▶ Work order
Everything in the data below is left aside except the lines from the one containing "Task: Click the 7Money logo" through the one containing "The height and"; repeat those exactly.

▶ Material to process

::::

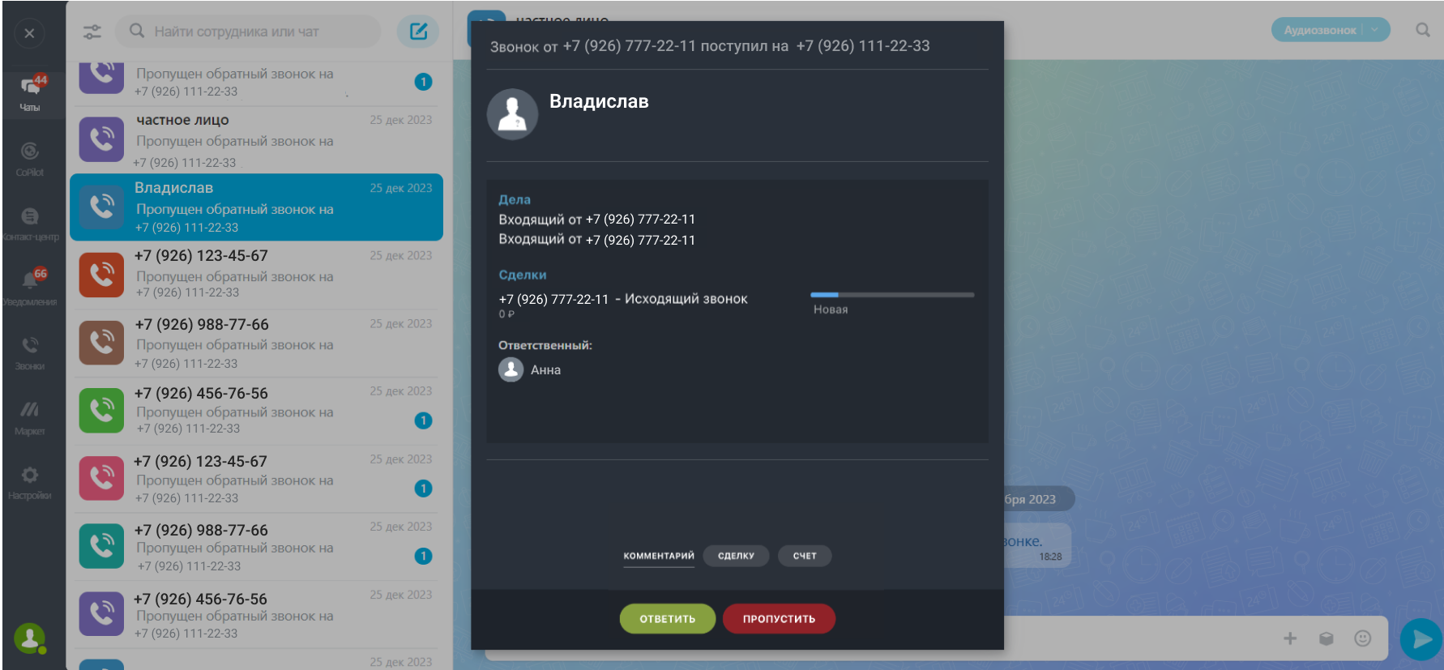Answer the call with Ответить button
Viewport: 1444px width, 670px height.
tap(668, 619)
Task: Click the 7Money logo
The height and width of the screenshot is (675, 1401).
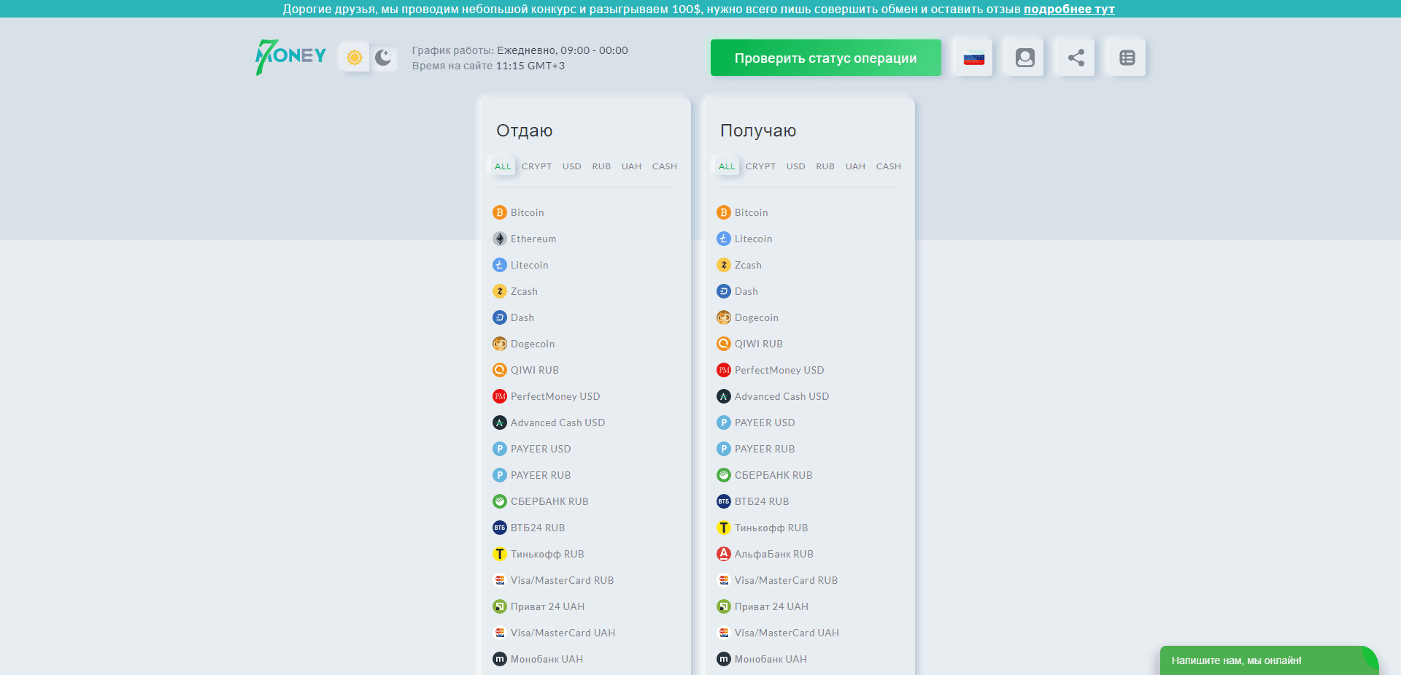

::::

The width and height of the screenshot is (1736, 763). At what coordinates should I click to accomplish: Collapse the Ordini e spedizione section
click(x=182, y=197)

::::

▶ Exercise response
Task: Click the 7Money logo
The height and width of the screenshot is (675, 1401).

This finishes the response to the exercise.